In 1985, at the age of 23, Banderas participated in his first musical in the brilliant and hilarious film Pharaoh’s court, by José Luis García Sánchez, based on the zarzuela by Vicente Lleó. The role of the beardless and shy chaste José suited him better than his face as a naive good-natured boy and, of course, a virgin. That was his first intervention in a musical. Furthermore, he is one of those who think, like many connoisseurs of the lyrical world, that the zarzuela genre is the birth of musical theater as we understand it today, regardless of its evolution and characteristics.

“In the zarzuela there are the prolegomena of our musical theater, but it is mistakenly associated with a conservative, shabby Spain. What a mistake!” says Banderas. “I would love to do Bohemians and I have considered doing zarzuela, but we have to find the vehicle to put it together today, it needs a large orchestra and we have to play with several elements to not lose the trick.”
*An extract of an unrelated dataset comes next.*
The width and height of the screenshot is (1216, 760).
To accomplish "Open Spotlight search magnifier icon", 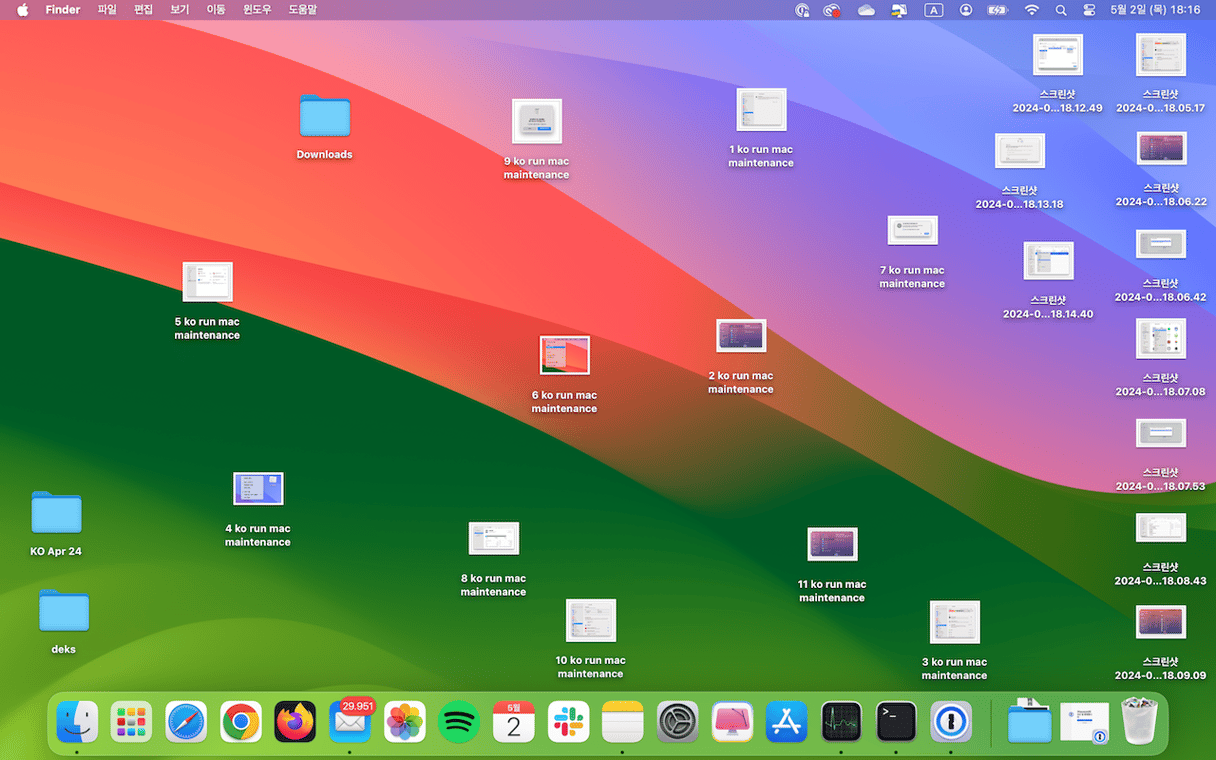I will click(1061, 10).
Fernández, Banderas and Adamuz, in a promotional image.GUILLE ALONE

From his experience with the zarzuelera he remembers in a special way the actors he worked with: “I have never met such a complete cast again… having worked with that lineage meant a lot to me. “I have met great international actors, but none has impressed me as much as Fernando Fernán Gómez.” He maintains a few seconds of silence and begins to mention his other companions and gestures as if he were talking about saints to whom he has devotion: “Ana Belén, Agustín González, José Luis López Vázquez, Mary Carmen Ramírez, Juan Diego, María Luisa Ponte, Luis Ciges, Antonio Gamero, Guillermo Marín, Josema Yuste, Millán Salcedo… When has something like this been seen!” he exclaims.
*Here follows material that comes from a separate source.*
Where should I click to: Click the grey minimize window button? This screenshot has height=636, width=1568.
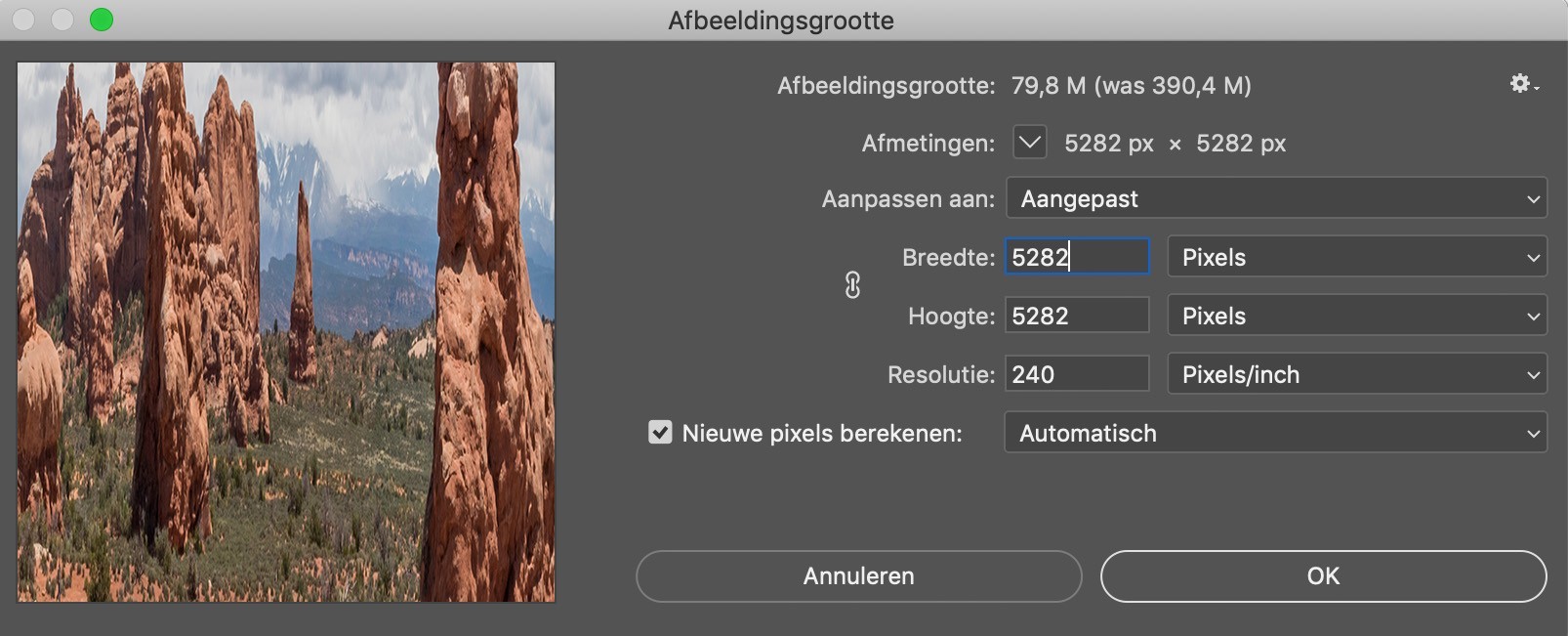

Over time he intervened, although little, in different musical projects, but the seed that was inoculated in his blood after seeing, as a teenager, Jesus Christ Superstar and Hair, He has grown to the point that he does not hide, nor does he want to, that his thing with musicals is an addiction. “More than with musicals, with music, and always. I am an opera lover, and I have not accepted proposals out of fear. [Daniel Baremboim le propuso Don Carlo y Carmen], but maybe I’ll just go for it.” Since he doesn’t have enough of everything, now he is crazy about starting a jazz club, another old dream.

After a heart attack suffered in 2017, he reflected on what it means to live and why. She concluded that three things were important and everything else mattered little. “My daughter, my friends and the theater, and I haven’t moved from there.” At the end of that year she had already bought a theater, the Soho Caixabank, in Malaga, a city without any tradition of musical theater. And linked to that theater he will be beyond life: “I am clear that when I die I am going to become the ghost of the theater and I will wander around Soho to screw up and scare the staff,” he laughs. Many people told him that he was going to crash after going bankrupt – or the other way around – but he launched himself, defying the risk, the vertigo, the fear, the funk. And now he has released his third production.